**TO DO**
Reproduce the records below word for word.

[[ MATERIAL SHOWN, beginning ]]

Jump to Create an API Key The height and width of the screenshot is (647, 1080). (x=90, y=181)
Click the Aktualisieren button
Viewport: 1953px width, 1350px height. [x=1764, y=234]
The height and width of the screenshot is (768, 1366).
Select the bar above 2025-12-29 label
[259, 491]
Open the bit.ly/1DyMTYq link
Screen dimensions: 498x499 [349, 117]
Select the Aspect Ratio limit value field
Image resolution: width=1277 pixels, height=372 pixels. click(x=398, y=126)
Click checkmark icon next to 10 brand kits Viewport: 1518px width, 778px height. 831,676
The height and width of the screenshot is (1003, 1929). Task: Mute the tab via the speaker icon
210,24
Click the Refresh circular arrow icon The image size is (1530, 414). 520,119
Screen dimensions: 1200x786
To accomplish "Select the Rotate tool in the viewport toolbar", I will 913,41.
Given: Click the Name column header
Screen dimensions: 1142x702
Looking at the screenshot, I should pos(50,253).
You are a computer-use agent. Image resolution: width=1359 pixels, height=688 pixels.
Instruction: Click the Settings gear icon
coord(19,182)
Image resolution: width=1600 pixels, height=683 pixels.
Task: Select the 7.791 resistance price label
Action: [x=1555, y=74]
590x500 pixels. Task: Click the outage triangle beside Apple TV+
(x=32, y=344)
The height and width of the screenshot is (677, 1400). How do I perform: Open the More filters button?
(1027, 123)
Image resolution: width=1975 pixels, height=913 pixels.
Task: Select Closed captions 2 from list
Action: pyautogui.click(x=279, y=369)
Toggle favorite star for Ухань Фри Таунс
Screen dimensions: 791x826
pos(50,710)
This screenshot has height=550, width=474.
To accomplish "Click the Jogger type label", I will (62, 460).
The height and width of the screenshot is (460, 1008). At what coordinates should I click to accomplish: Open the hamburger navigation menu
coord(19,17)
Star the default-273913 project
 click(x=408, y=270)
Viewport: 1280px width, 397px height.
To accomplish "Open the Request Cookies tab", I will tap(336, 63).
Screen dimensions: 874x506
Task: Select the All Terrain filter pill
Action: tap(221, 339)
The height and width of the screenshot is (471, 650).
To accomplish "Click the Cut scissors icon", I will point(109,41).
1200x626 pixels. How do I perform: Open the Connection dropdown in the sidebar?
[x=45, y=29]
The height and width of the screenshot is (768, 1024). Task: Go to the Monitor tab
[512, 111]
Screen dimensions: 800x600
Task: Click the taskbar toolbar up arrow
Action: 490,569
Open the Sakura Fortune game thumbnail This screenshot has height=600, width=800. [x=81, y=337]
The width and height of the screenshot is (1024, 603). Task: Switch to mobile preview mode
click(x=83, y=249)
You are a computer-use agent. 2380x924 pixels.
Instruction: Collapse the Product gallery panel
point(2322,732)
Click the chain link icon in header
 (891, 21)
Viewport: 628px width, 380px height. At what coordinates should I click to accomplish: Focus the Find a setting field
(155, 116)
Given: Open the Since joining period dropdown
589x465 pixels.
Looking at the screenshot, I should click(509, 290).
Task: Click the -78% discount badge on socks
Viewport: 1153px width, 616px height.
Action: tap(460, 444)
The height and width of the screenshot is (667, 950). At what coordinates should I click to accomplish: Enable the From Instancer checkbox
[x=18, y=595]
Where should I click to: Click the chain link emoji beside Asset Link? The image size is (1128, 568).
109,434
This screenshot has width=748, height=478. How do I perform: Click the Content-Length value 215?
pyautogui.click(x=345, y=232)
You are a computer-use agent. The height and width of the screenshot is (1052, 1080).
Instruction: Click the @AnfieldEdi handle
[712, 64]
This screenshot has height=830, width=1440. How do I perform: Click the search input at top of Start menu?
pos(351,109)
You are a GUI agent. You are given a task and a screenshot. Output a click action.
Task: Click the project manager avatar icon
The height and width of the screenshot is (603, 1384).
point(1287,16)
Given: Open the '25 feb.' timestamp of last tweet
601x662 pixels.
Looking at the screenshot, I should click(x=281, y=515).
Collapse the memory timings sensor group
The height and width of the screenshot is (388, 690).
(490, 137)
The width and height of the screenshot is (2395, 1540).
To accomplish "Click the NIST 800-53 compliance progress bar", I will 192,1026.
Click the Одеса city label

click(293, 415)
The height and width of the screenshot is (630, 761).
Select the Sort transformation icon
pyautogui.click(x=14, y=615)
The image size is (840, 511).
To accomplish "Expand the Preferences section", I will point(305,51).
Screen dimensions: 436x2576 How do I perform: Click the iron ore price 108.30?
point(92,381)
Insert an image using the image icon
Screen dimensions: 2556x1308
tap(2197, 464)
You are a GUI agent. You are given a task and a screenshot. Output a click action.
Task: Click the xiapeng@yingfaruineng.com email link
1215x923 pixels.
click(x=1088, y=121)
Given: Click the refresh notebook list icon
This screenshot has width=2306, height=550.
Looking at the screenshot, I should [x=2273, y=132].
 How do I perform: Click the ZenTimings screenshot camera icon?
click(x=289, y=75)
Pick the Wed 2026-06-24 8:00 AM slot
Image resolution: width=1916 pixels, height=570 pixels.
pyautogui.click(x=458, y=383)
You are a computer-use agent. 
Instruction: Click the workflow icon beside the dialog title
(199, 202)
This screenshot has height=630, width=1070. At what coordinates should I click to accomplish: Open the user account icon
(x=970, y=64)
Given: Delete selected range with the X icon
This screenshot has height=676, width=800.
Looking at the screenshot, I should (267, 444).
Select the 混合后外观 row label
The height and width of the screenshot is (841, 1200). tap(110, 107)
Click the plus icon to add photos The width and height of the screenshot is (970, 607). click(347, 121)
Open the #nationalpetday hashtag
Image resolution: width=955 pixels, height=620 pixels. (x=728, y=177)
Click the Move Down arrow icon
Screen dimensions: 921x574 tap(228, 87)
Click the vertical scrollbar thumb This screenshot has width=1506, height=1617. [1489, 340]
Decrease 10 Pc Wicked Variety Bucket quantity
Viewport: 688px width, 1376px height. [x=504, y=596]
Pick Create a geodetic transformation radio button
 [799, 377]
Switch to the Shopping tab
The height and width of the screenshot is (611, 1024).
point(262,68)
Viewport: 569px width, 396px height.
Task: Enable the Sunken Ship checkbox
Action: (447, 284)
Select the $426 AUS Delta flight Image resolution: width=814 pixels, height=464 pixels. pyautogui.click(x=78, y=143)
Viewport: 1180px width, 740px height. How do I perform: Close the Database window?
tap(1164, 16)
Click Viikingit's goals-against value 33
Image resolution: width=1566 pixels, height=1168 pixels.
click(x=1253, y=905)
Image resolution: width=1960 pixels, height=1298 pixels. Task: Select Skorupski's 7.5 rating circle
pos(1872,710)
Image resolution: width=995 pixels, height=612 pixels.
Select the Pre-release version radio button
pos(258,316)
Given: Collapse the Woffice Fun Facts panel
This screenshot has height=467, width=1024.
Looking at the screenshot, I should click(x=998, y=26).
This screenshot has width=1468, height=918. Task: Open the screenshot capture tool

[[ MATERIAL SHOWN, end ]]

**RESULT OF THIS EXERCISE**
Jump to Create an API Key The height and width of the screenshot is (647, 1080). (x=90, y=181)
Click the Aktualisieren button
Viewport: 1953px width, 1350px height. [x=1764, y=234]
The height and width of the screenshot is (768, 1366).
Select the bar above 2025-12-29 label
[259, 491]
Open the bit.ly/1DyMTYq link
Screen dimensions: 498x499 [349, 117]
Select the Aspect Ratio limit value field
Image resolution: width=1277 pixels, height=372 pixels. click(x=398, y=126)
Click checkmark icon next to 10 brand kits Viewport: 1518px width, 778px height. 831,676
The height and width of the screenshot is (1003, 1929). Task: Mute the tab via the speaker icon
210,24
Click the Refresh circular arrow icon The image size is (1530, 414). 520,119
Screen dimensions: 1200x786
To accomplish "Select the Rotate tool in the viewport toolbar", I will 913,41.
Given: Click the Name column header
Screen dimensions: 1142x702
Looking at the screenshot, I should pos(50,253).
You are a computer-use agent. Image resolution: width=1359 pixels, height=688 pixels.
Instruction: Click the Settings gear icon
coord(19,182)
Image resolution: width=1600 pixels, height=683 pixels.
Task: Select the 7.791 resistance price label
Action: [x=1555, y=74]
590x500 pixels. Task: Click the outage triangle beside Apple TV+
(x=32, y=344)
The height and width of the screenshot is (677, 1400). How do I perform: Open the More filters button?
(1027, 123)
Image resolution: width=1975 pixels, height=913 pixels.
Task: Select Closed captions 2 from list
Action: pyautogui.click(x=279, y=369)
Toggle favorite star for Ухань Фри Таунс
Screen dimensions: 791x826
pos(50,710)
This screenshot has height=550, width=474.
To accomplish "Click the Jogger type label", I will (62, 460).
The height and width of the screenshot is (460, 1008). At what coordinates should I click to accomplish: Open the hamburger navigation menu
coord(19,17)
Star the default-273913 project
 click(x=408, y=270)
Viewport: 1280px width, 397px height.
To accomplish "Open the Request Cookies tab", I will tap(336, 63).
Screen dimensions: 874x506
Task: Select the All Terrain filter pill
Action: tap(221, 339)
The height and width of the screenshot is (471, 650).
To accomplish "Click the Cut scissors icon", I will point(109,41).
1200x626 pixels. How do I perform: Open the Connection dropdown in the sidebar?
[x=45, y=29]
The height and width of the screenshot is (768, 1024). Task: Go to the Monitor tab
[512, 111]
Screen dimensions: 800x600
Task: Click the taskbar toolbar up arrow
Action: 490,569
Open the Sakura Fortune game thumbnail This screenshot has height=600, width=800. [x=81, y=337]
The width and height of the screenshot is (1024, 603). Task: Switch to mobile preview mode
click(x=83, y=249)
You are a computer-use agent. 2380x924 pixels.
Instruction: Collapse the Product gallery panel
point(2322,732)
Click the chain link icon in header
 (891, 21)
Viewport: 628px width, 380px height. At what coordinates should I click to accomplish: Focus the Find a setting field
(155, 116)
Given: Open the Since joining period dropdown
589x465 pixels.
Looking at the screenshot, I should click(509, 290).
Task: Click the -78% discount badge on socks
Viewport: 1153px width, 616px height.
Action: tap(460, 444)
The height and width of the screenshot is (667, 950). At what coordinates should I click to accomplish: Enable the From Instancer checkbox
[x=18, y=595]
Where should I click to: Click the chain link emoji beside Asset Link? The image size is (1128, 568).
109,434
This screenshot has width=748, height=478. How do I perform: Click the Content-Length value 215?
pyautogui.click(x=345, y=232)
You are a computer-use agent. The height and width of the screenshot is (1052, 1080).
Instruction: Click the @AnfieldEdi handle
[712, 64]
This screenshot has height=830, width=1440. How do I perform: Click the search input at top of Start menu?
pos(351,109)
You are a GUI agent. You are given a task and a screenshot. Output a click action.
Task: Click the project manager avatar icon
The height and width of the screenshot is (603, 1384).
point(1287,16)
Given: Open the '25 feb.' timestamp of last tweet
601x662 pixels.
Looking at the screenshot, I should click(x=281, y=515).
Collapse the memory timings sensor group
The height and width of the screenshot is (388, 690).
(490, 137)
The width and height of the screenshot is (2395, 1540).
To accomplish "Click the NIST 800-53 compliance progress bar", I will 192,1026.
Click the Одеса city label

click(293, 415)
The height and width of the screenshot is (630, 761).
Select the Sort transformation icon
pyautogui.click(x=14, y=615)
The image size is (840, 511).
To accomplish "Expand the Preferences section", I will point(305,51).
Screen dimensions: 436x2576 How do I perform: Click the iron ore price 108.30?
point(92,381)
Insert an image using the image icon
Screen dimensions: 2556x1308
tap(2197, 464)
You are a GUI agent. You are given a task and a screenshot. Output a click action.
Task: Click the xiapeng@yingfaruineng.com email link
1215x923 pixels.
click(x=1088, y=121)
Given: Click the refresh notebook list icon
This screenshot has width=2306, height=550.
Looking at the screenshot, I should [x=2273, y=132].
 How do I perform: Click the ZenTimings screenshot camera icon?
click(x=289, y=75)
Pick the Wed 2026-06-24 8:00 AM slot
Image resolution: width=1916 pixels, height=570 pixels.
pyautogui.click(x=458, y=383)
You are a computer-use agent. 
Instruction: Click the workflow icon beside the dialog title
(199, 202)
This screenshot has height=630, width=1070. At what coordinates should I click to accomplish: Open the user account icon
(x=970, y=64)
Given: Delete selected range with the X icon
This screenshot has height=676, width=800.
Looking at the screenshot, I should (267, 444).
Select the 混合后外观 row label
The height and width of the screenshot is (841, 1200). tap(110, 107)
Click the plus icon to add photos The width and height of the screenshot is (970, 607). click(347, 121)
Open the #nationalpetday hashtag
Image resolution: width=955 pixels, height=620 pixels. (x=728, y=177)
Click the Move Down arrow icon
Screen dimensions: 921x574 tap(228, 87)
Click the vertical scrollbar thumb This screenshot has width=1506, height=1617. [1489, 340]
Decrease 10 Pc Wicked Variety Bucket quantity
Viewport: 688px width, 1376px height. [x=504, y=596]
Pick Create a geodetic transformation radio button
 [799, 377]
Switch to the Shopping tab
The height and width of the screenshot is (611, 1024).
point(262,68)
Viewport: 569px width, 396px height.
Task: Enable the Sunken Ship checkbox
Action: (447, 284)
Select the $426 AUS Delta flight Image resolution: width=814 pixels, height=464 pixels. pyautogui.click(x=78, y=143)
Viewport: 1180px width, 740px height. How do I perform: Close the Database window?
tap(1164, 16)
Click Viikingit's goals-against value 33
Image resolution: width=1566 pixels, height=1168 pixels.
click(x=1253, y=905)
Image resolution: width=1960 pixels, height=1298 pixels. Task: Select Skorupski's 7.5 rating circle
pos(1872,710)
Image resolution: width=995 pixels, height=612 pixels.
Select the Pre-release version radio button
pos(258,316)
Given: Collapse the Woffice Fun Facts panel
This screenshot has height=467, width=1024.
Looking at the screenshot, I should click(x=998, y=26).
This screenshot has width=1468, height=918. Task: Open the screenshot capture tool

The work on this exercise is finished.